Reconciliation Letter

[40]           The RPD breached the Applicants’ right to procedural fairness when it excluded the Reconciliation Letter from its consideration. The RPD unreasonably rejected this document because it was not independent because it relied upon information from the two families. The RPD also found that the Principal Applicant was prepared to mislead it, and there were many reasons why a family would say a blood feud existed when it did not.

[41]           The RPD did not refer to any evidence which showed why the Reconciliation Letter was false and did not refer to any evidence which showed the Applicants’ family would concoct a blood feud or that they tricked the Reconciliation Institute. Thus the RPD made a general statement without any connection to the facts of the Applicants’ claim. The RPD made a similar error in Sierra v Canada (Minister of Citizenship and Immigration) 2009 FC 1048, which prompted the Court to grant judicial review. Further, it was not enough for the RPD to dismiss the Reconciliation Letter solely because it relied on information from the families involved in the feud. Although the RPD said that a police report would be independent, the Applicants point out that a police report would also rely heavily on evidence from the families involved. There was no rational basis for the RPD to reject this evidence.

**Excerpted data:**
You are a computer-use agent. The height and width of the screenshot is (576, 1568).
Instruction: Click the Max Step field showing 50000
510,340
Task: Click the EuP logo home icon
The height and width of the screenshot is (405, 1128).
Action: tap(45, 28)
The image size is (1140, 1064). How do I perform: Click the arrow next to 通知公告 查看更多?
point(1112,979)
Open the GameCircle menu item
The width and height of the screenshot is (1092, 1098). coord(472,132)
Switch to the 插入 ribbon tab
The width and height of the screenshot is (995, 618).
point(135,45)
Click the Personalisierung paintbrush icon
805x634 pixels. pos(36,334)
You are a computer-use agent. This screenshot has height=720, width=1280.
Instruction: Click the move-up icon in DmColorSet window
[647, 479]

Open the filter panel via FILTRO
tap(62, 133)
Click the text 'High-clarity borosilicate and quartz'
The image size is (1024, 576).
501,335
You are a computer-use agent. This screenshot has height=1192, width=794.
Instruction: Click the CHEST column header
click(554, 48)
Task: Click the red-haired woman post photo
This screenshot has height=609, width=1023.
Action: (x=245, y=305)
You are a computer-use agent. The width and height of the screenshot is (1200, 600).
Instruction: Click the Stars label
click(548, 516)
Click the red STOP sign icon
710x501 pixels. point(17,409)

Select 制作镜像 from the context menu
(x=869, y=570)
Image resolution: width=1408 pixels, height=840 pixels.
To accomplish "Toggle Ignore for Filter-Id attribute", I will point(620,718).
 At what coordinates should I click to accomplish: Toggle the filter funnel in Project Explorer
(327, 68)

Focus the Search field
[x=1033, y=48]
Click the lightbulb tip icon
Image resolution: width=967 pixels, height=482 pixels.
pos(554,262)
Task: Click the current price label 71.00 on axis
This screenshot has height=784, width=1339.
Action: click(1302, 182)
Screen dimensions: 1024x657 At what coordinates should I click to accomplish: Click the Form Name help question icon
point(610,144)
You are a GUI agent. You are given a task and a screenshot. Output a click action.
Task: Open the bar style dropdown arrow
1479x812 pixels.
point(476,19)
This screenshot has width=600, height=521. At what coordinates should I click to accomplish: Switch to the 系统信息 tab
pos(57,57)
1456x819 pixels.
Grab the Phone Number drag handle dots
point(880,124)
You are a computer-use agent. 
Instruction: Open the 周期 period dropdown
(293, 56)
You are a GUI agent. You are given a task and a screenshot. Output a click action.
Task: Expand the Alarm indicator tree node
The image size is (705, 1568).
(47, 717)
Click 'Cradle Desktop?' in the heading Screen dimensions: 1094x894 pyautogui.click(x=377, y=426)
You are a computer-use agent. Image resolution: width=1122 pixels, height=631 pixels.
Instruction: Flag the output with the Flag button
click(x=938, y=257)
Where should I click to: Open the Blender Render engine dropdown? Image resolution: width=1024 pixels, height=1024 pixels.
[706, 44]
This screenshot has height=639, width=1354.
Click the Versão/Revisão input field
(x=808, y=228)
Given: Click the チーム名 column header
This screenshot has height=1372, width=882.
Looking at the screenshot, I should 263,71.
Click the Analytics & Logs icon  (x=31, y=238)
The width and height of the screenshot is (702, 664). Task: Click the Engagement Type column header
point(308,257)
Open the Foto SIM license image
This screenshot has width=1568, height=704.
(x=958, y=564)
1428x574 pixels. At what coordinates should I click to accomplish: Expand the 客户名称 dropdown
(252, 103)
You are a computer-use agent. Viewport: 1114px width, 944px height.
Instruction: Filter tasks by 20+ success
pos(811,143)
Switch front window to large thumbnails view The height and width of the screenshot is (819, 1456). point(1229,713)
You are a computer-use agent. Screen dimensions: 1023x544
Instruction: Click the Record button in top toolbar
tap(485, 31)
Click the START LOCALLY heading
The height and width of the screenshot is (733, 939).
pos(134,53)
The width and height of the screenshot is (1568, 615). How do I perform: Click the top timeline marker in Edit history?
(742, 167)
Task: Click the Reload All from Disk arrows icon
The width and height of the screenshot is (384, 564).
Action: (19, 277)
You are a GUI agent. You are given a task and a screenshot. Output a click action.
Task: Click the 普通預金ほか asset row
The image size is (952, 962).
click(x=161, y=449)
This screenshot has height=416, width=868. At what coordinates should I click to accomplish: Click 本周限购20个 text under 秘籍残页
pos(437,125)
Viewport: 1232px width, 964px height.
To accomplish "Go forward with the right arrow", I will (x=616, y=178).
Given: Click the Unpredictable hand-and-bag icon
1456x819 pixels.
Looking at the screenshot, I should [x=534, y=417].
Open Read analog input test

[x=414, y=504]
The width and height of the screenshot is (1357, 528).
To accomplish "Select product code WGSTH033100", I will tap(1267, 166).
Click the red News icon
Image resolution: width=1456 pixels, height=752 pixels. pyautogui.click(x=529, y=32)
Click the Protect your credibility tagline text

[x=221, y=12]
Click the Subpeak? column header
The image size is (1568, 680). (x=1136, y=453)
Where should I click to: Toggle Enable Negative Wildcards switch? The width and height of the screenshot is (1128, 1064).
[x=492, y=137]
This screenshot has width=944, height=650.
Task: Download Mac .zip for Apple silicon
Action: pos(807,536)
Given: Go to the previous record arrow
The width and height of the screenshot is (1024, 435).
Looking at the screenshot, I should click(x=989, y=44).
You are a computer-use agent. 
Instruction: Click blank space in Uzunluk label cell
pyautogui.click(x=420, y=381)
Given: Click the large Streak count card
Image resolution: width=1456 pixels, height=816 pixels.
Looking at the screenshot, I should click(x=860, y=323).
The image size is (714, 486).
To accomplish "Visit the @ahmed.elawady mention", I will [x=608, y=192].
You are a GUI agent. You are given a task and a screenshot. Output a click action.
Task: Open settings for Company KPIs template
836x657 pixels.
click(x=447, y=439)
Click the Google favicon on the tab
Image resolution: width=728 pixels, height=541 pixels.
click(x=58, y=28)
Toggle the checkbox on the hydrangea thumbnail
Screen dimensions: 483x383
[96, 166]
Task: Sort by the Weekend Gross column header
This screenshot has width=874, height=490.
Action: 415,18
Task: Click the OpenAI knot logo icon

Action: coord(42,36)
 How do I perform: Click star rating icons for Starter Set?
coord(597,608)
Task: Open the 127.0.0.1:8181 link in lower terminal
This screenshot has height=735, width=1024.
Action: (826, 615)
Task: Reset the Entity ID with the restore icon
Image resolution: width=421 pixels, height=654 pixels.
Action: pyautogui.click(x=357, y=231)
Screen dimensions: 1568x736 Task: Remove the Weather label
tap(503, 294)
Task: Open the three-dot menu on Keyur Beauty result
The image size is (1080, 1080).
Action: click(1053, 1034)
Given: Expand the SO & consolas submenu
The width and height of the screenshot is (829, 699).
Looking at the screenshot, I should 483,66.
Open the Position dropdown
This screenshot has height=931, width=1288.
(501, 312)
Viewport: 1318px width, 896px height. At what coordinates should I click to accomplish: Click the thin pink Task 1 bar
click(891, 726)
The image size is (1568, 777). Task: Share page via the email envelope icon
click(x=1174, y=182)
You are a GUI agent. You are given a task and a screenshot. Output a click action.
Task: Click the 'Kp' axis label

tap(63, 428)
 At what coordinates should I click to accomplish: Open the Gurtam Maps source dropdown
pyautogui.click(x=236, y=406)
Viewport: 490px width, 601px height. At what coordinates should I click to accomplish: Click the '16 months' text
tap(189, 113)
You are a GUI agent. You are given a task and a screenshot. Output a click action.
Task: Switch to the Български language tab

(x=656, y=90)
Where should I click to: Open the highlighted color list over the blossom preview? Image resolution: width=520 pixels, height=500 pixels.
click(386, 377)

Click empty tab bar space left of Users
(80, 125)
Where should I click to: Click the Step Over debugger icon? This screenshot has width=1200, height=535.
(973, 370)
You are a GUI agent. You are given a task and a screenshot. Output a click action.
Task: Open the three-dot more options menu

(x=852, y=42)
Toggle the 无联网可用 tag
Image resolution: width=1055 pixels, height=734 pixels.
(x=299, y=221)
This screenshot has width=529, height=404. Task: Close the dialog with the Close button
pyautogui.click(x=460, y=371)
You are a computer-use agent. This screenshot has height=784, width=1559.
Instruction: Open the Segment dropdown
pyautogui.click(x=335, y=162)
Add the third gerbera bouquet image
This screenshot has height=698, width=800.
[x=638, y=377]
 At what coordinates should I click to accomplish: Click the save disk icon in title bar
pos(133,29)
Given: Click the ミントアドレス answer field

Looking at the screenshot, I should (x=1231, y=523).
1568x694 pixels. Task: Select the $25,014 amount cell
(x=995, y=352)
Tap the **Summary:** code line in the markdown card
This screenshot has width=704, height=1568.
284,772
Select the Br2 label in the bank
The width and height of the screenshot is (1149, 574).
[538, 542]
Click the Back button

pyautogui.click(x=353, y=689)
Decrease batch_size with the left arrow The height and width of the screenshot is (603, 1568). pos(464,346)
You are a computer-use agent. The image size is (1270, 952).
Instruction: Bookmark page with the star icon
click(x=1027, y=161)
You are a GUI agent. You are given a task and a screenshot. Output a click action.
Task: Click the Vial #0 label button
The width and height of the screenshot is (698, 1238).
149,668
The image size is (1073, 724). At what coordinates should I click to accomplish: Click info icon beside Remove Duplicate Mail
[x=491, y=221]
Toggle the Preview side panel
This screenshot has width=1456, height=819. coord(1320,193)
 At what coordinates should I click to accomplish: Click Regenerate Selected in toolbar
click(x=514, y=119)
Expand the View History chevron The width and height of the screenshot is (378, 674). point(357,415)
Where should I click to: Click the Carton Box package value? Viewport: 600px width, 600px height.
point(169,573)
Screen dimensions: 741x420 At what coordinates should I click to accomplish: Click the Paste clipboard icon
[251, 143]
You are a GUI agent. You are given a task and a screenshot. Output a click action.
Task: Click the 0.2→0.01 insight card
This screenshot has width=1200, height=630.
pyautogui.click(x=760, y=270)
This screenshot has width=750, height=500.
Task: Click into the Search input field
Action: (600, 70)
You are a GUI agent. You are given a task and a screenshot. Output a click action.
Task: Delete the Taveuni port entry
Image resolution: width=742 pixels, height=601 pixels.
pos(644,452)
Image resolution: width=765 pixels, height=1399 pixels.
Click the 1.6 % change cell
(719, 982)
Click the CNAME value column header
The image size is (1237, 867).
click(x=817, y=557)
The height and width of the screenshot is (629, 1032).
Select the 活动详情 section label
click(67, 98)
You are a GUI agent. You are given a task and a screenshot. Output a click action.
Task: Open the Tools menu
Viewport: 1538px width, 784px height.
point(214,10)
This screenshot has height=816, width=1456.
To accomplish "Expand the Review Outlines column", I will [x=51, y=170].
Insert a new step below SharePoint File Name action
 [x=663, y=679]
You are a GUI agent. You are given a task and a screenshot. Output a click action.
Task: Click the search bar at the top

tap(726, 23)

**Problem:**
Reproduce the portion of the passage about the Reconciliation Letter starting with "[40]           The RPD" and going on through "it did not.". Draw only on the passage about the Reconciliation Letter.

**Solution:**
[40]           The RPD breached the Applicants’ right to procedural fairness when it excluded the Reconciliation Letter from its consideration. The RPD unreasonably rejected this document because it was not independent because it relied upon information from the two families. The RPD also found that the Principal Applicant was prepared to mislead it, and there were many reasons why a family would say a blood feud existed when it did not.